# start of Entries shown

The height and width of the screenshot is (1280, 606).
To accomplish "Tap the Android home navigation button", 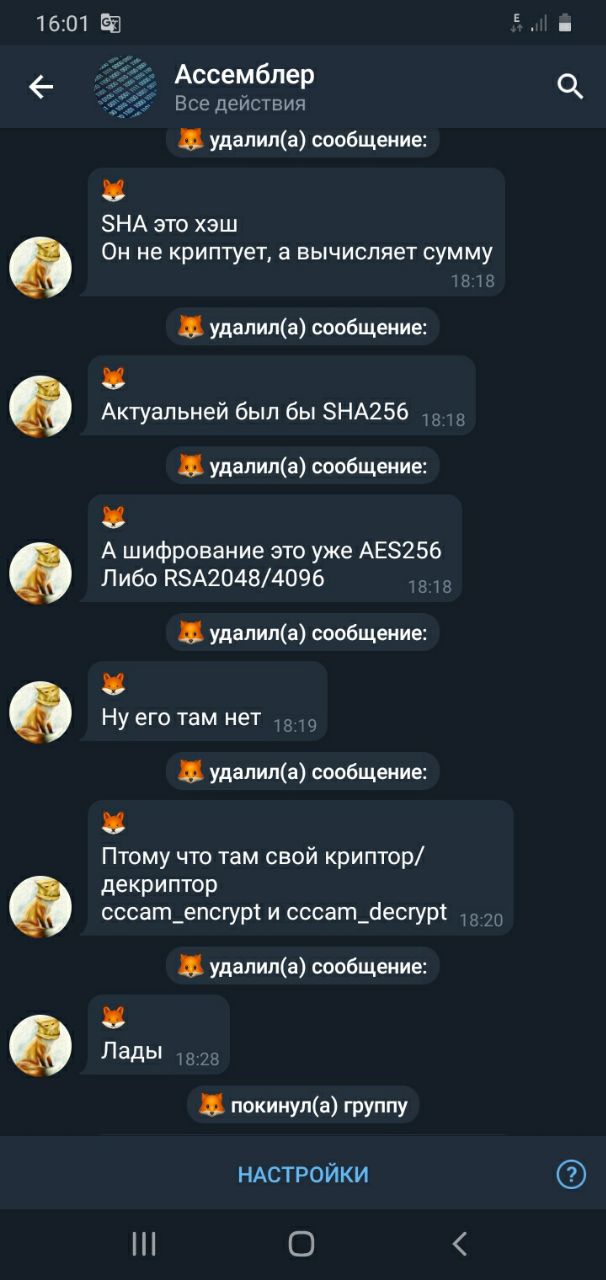I will (x=301, y=1243).
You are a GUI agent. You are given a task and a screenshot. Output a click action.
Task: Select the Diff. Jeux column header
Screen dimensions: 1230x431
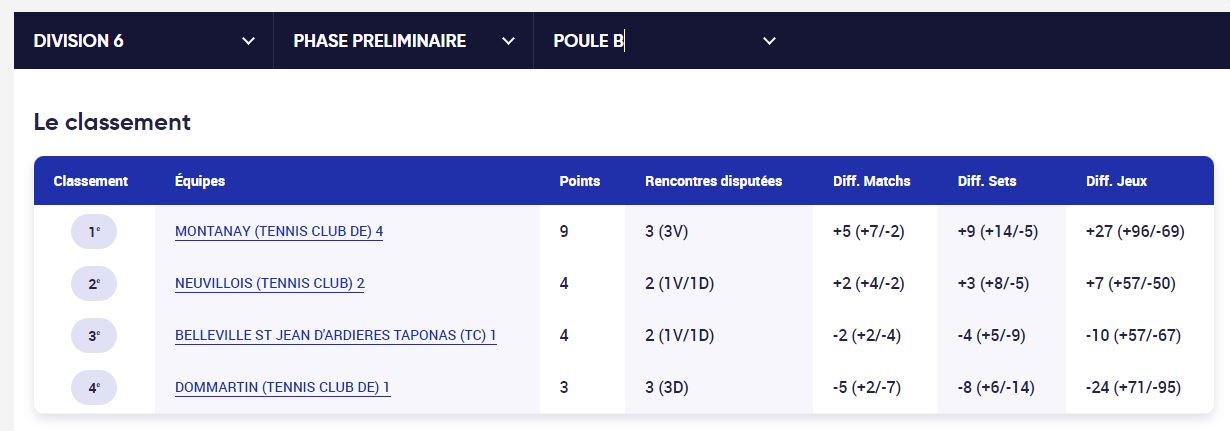(1117, 181)
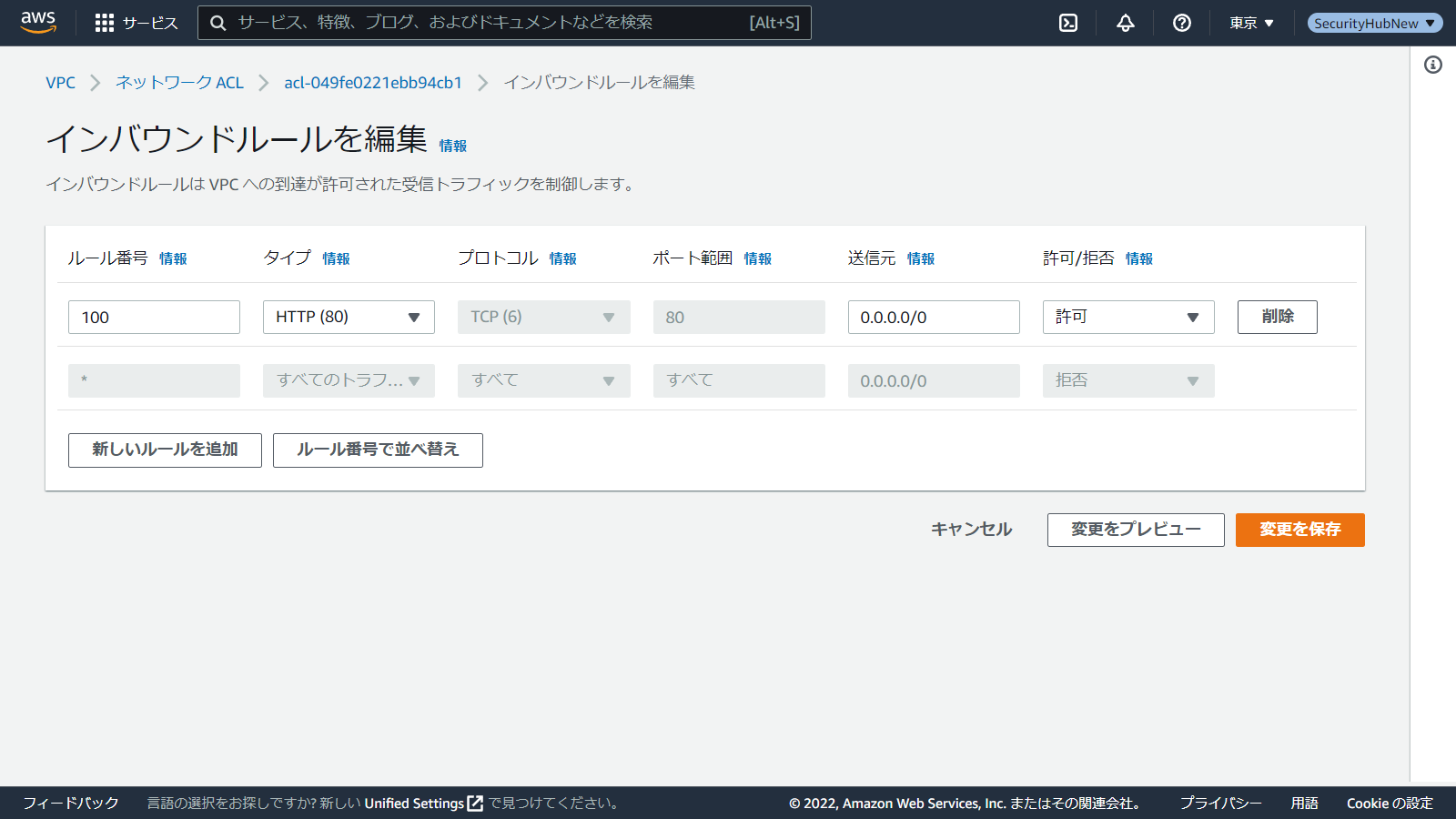Expand the 東京 region selector
Viewport: 1456px width, 819px height.
(x=1251, y=23)
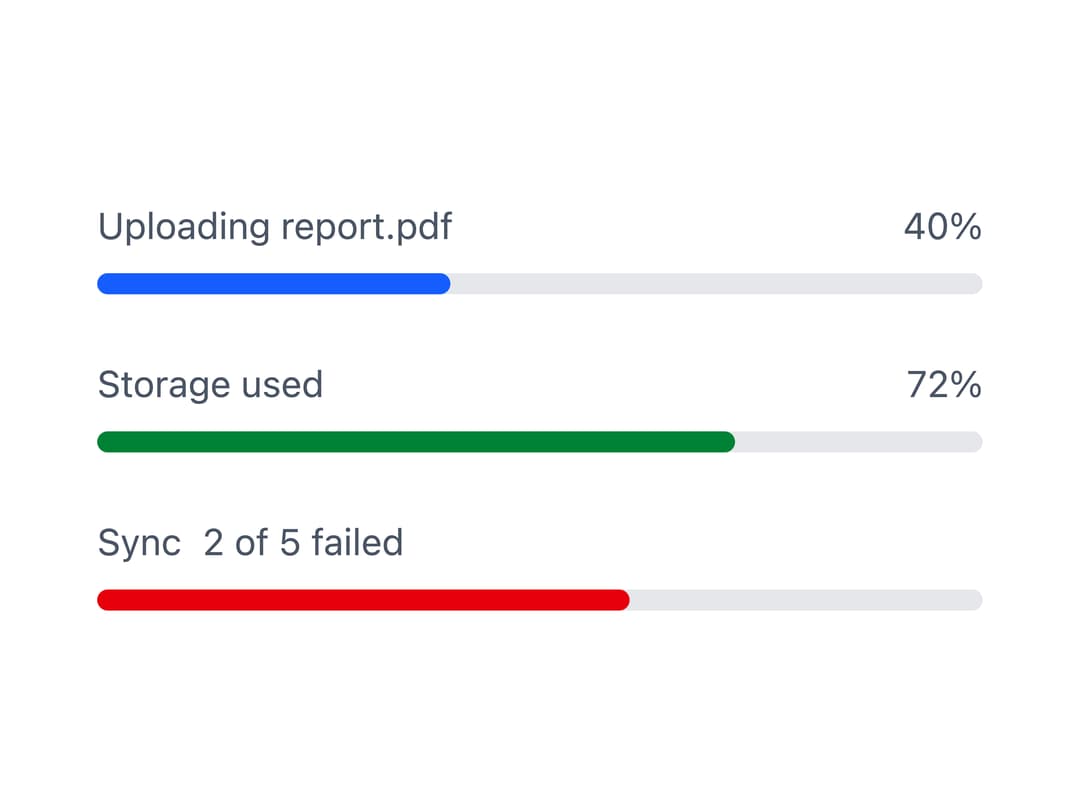The width and height of the screenshot is (1080, 810).
Task: Click the rounded tip of the red fill
Action: tap(623, 600)
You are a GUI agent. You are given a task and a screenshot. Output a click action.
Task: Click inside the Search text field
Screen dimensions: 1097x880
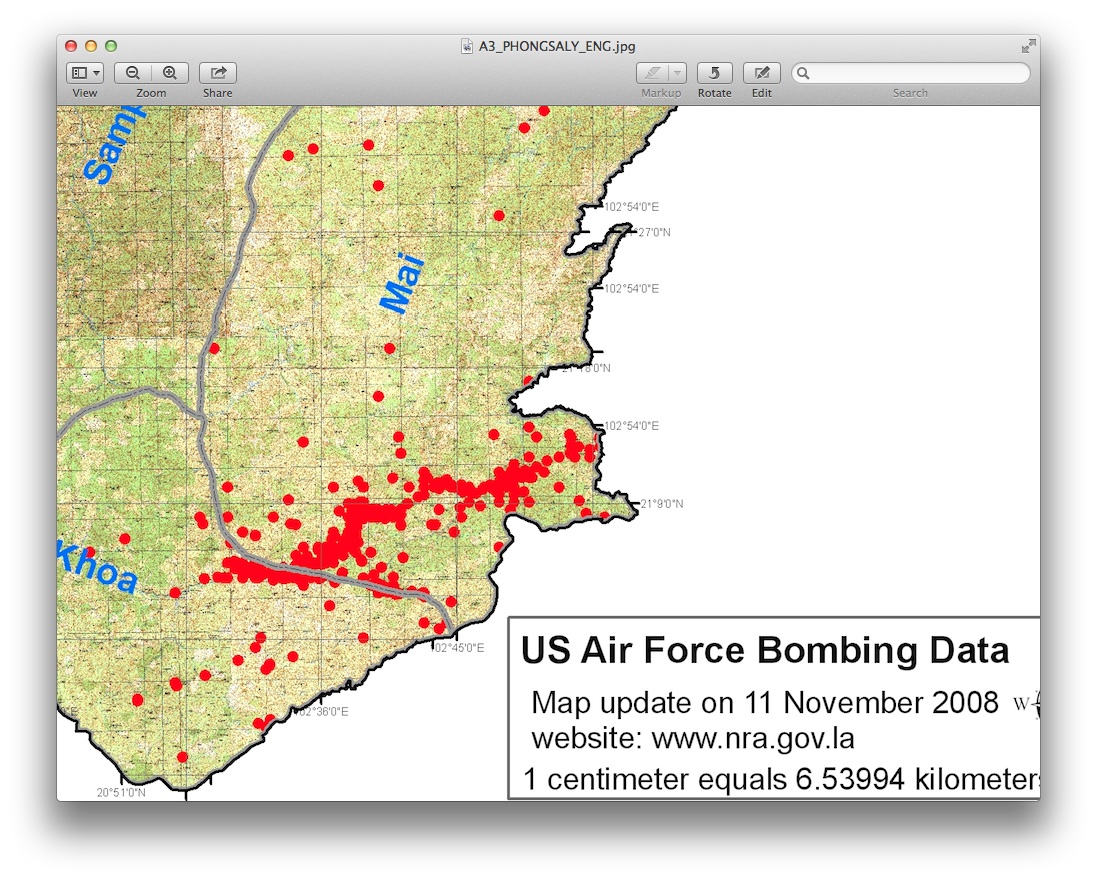point(911,73)
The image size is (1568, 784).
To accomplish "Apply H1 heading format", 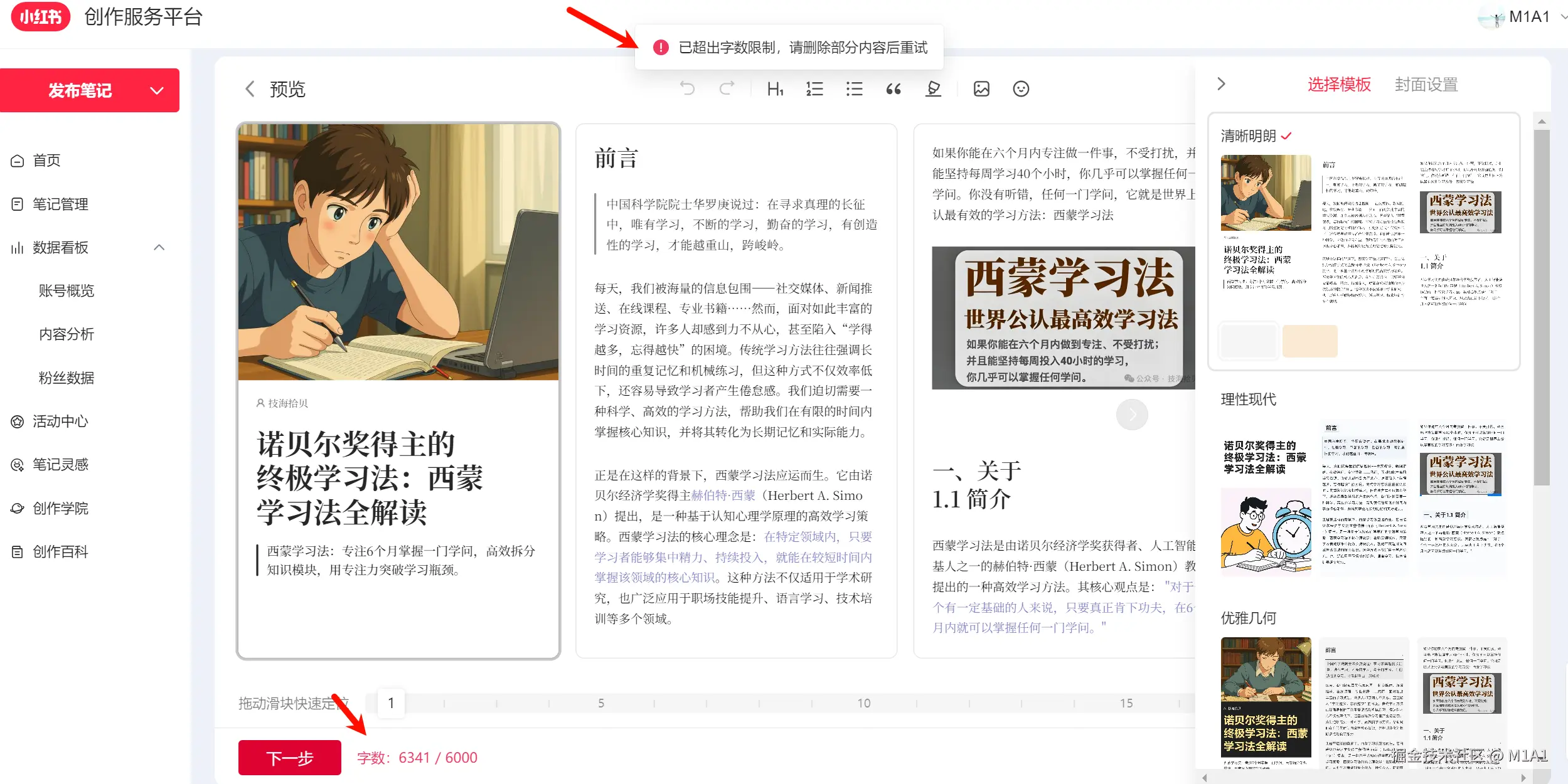I will click(x=775, y=88).
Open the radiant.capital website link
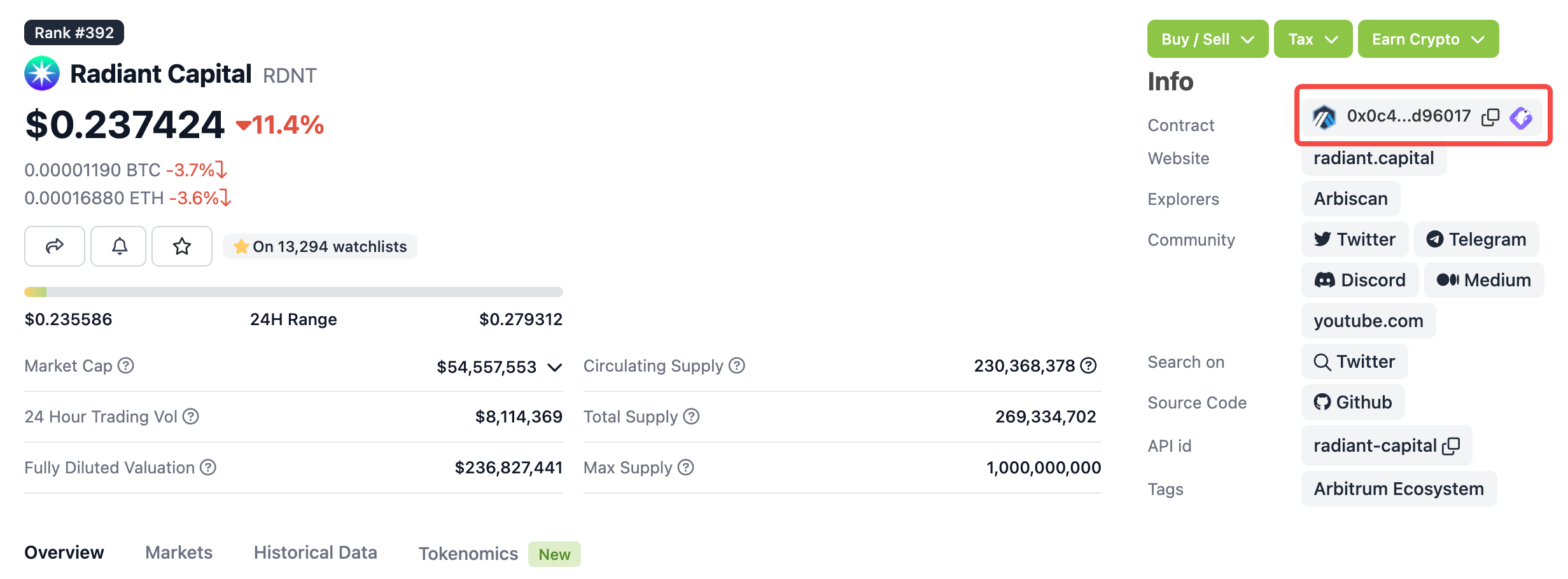This screenshot has width=1568, height=579. tap(1373, 158)
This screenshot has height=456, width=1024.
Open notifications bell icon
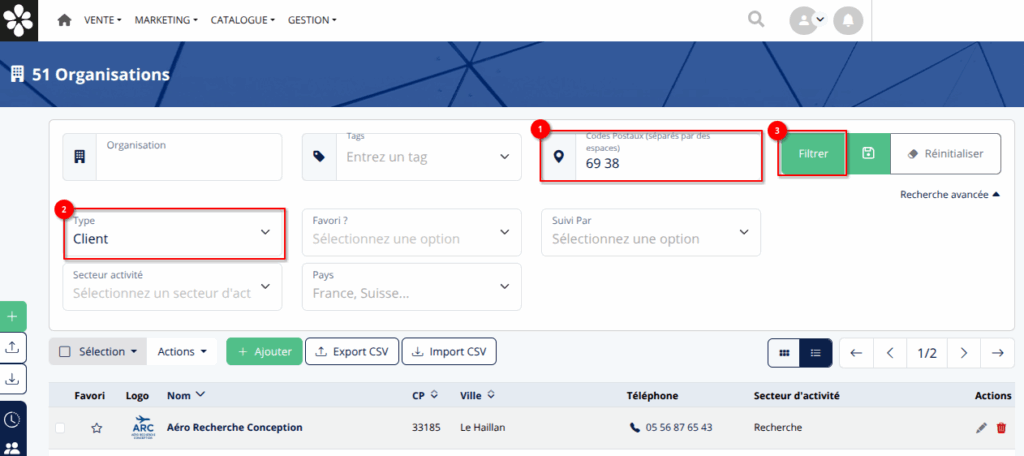click(848, 20)
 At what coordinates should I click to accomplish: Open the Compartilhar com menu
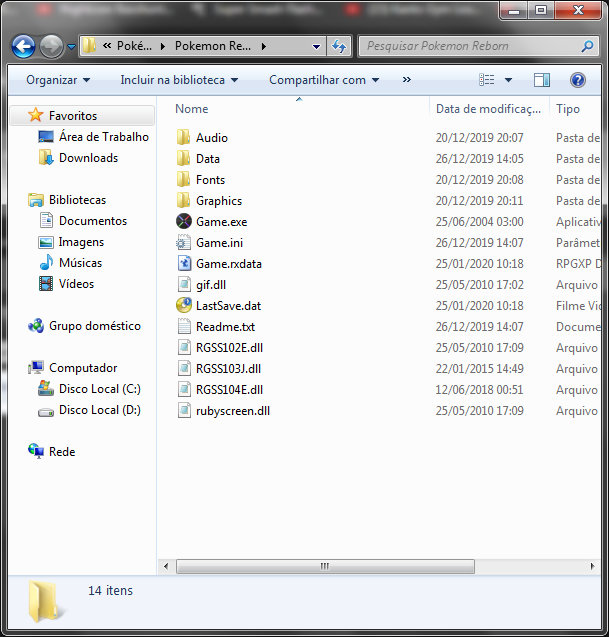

# end of Entries shown

Find each line of the data above that contains the word "Open", and copy those lines.

● Result of the exercise:
Open the radiant.capital website link
Open notifications bell icon
 At what coordinates should I click to accomplish: Open the Compartilhar com menu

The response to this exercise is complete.